Activity: The lines you should transcribe are those from the one containing "You are a GUI" to the end of the listing below, exactly, with pictures left out.

Data section:
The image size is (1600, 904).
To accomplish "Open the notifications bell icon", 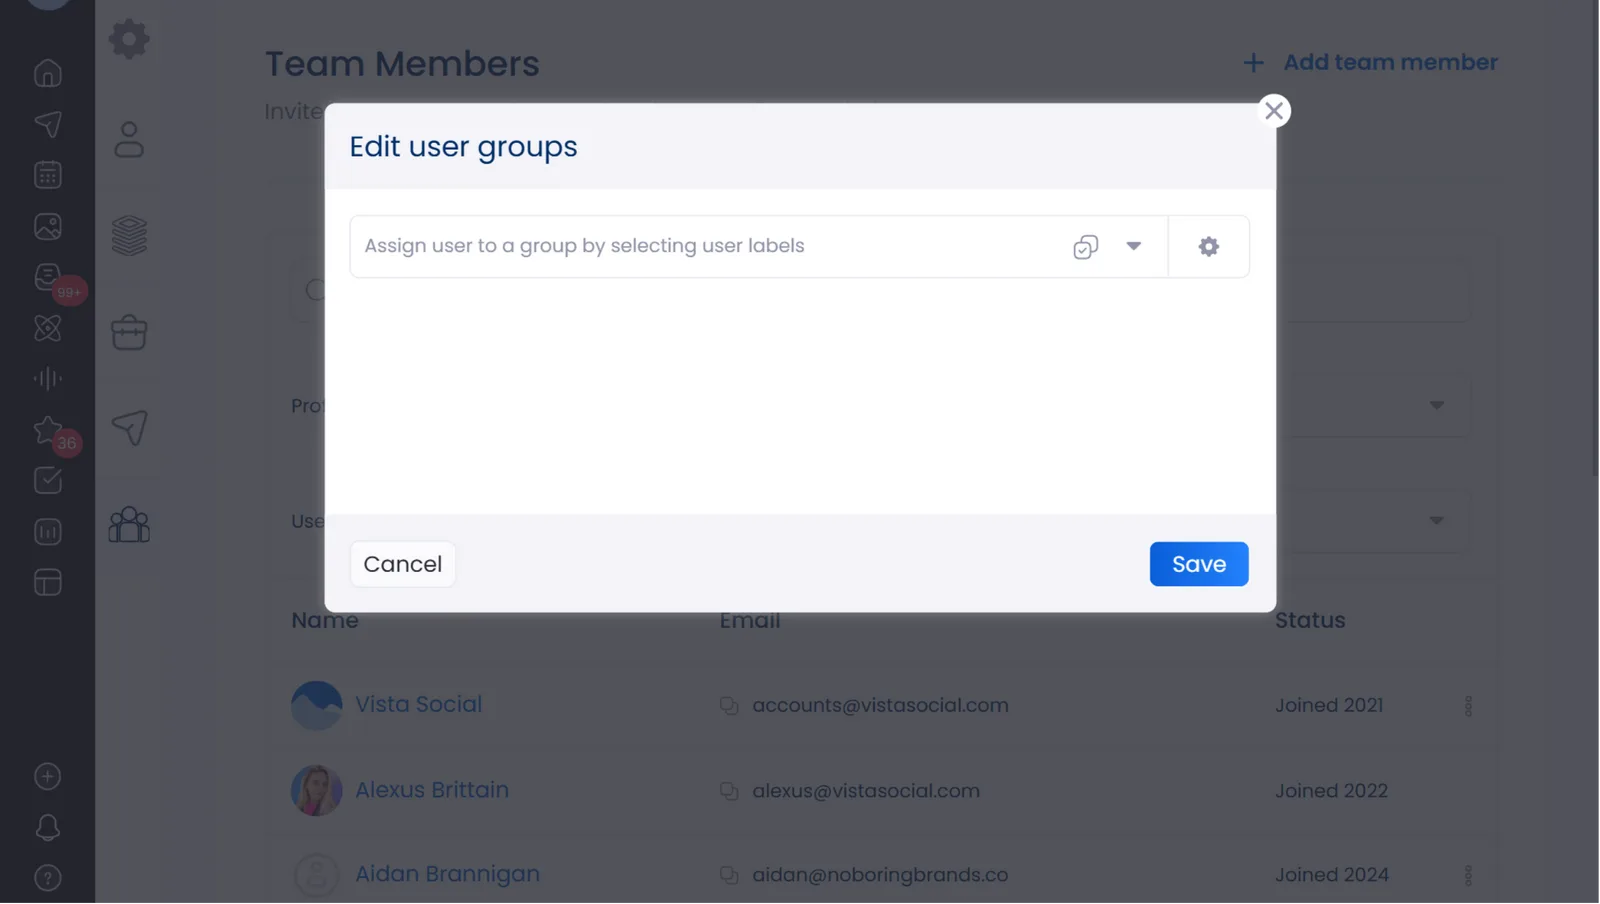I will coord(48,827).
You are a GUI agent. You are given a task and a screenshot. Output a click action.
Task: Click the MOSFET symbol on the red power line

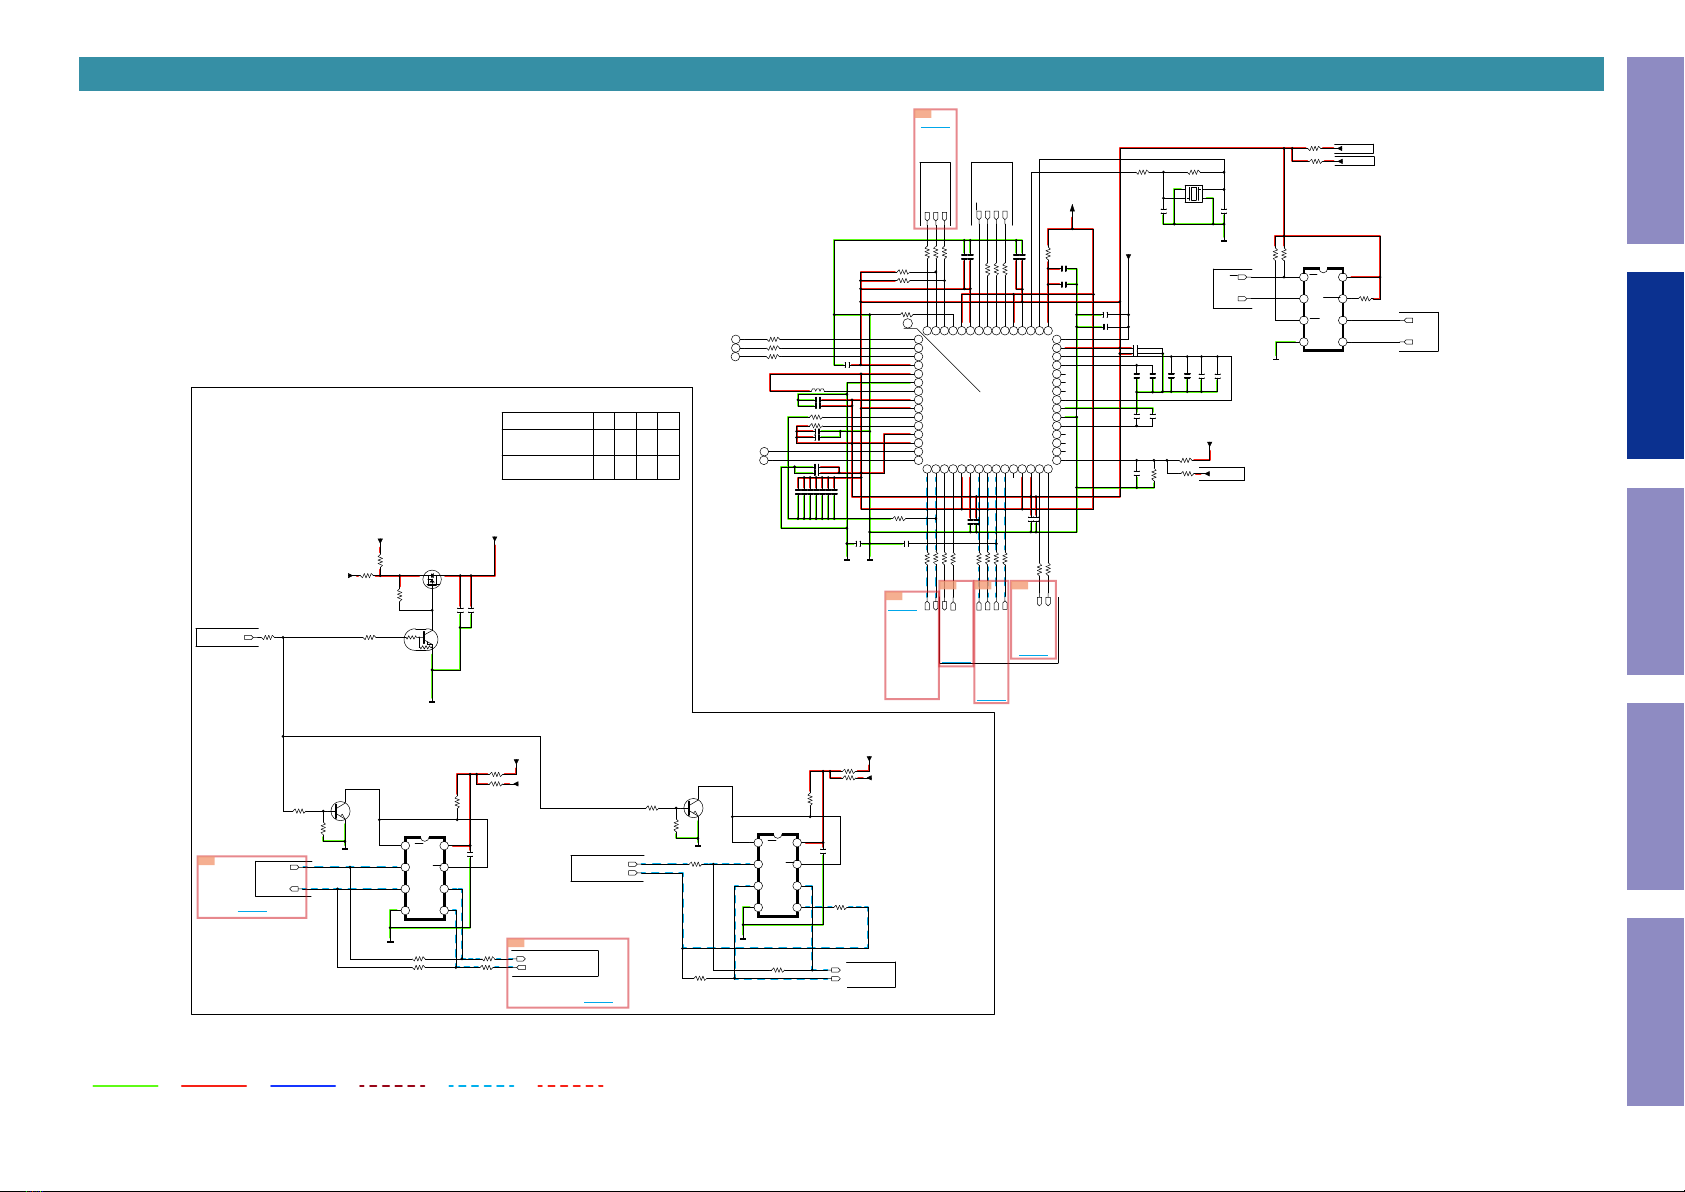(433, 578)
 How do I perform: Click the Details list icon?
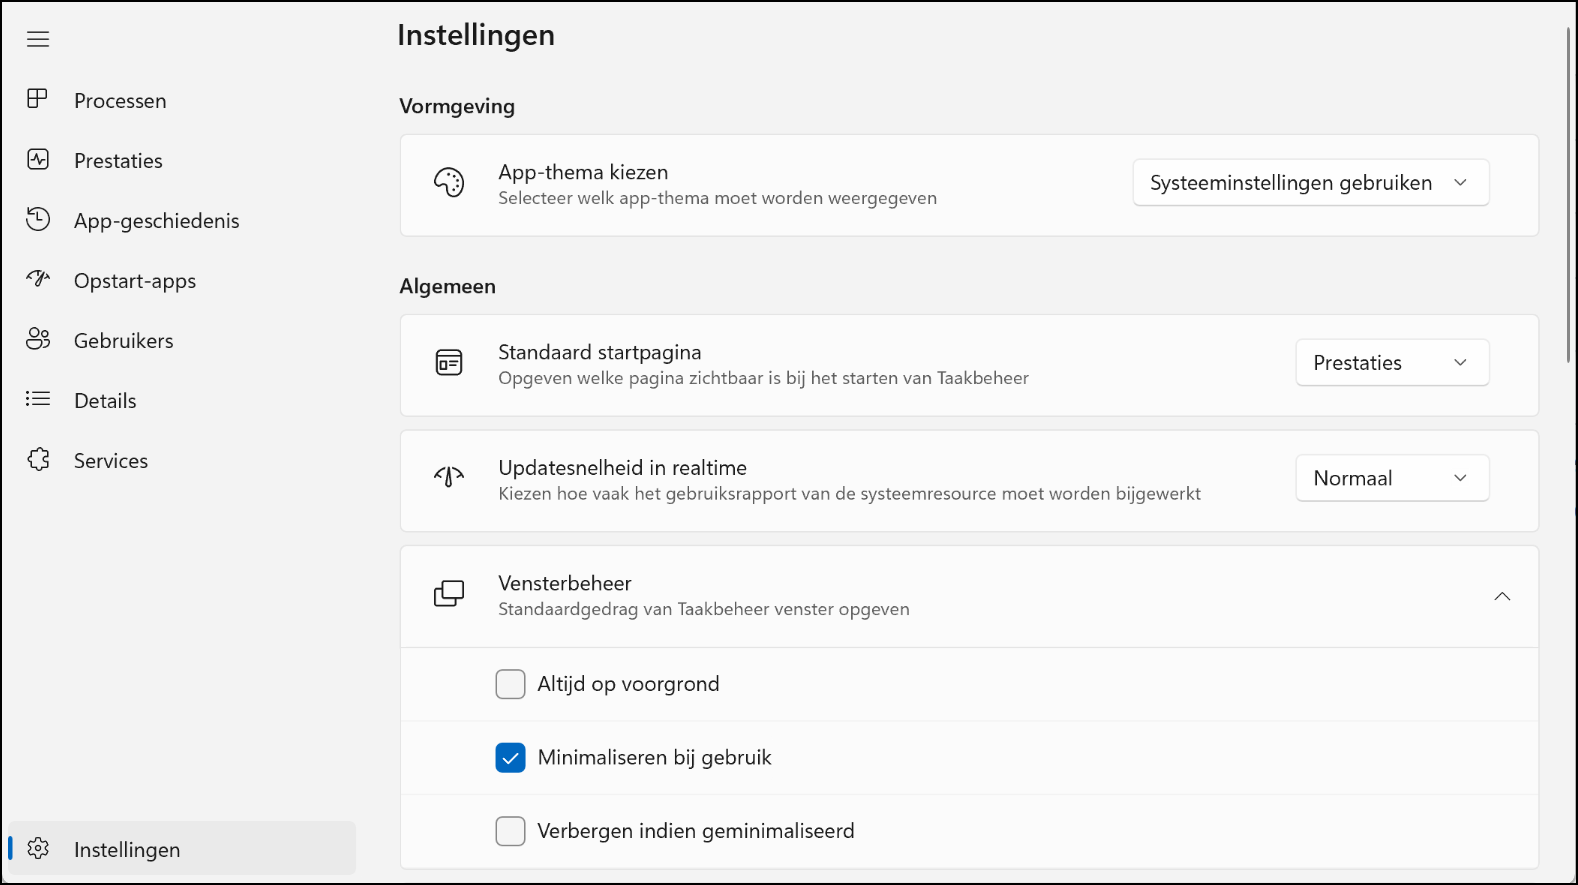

Result:
You are a GUI agent. You are given a task and a screenshot. Output a click action.
Task: Click the MOSFET symbol on the red power line

(433, 578)
 How do I perform: Click the Details list icon?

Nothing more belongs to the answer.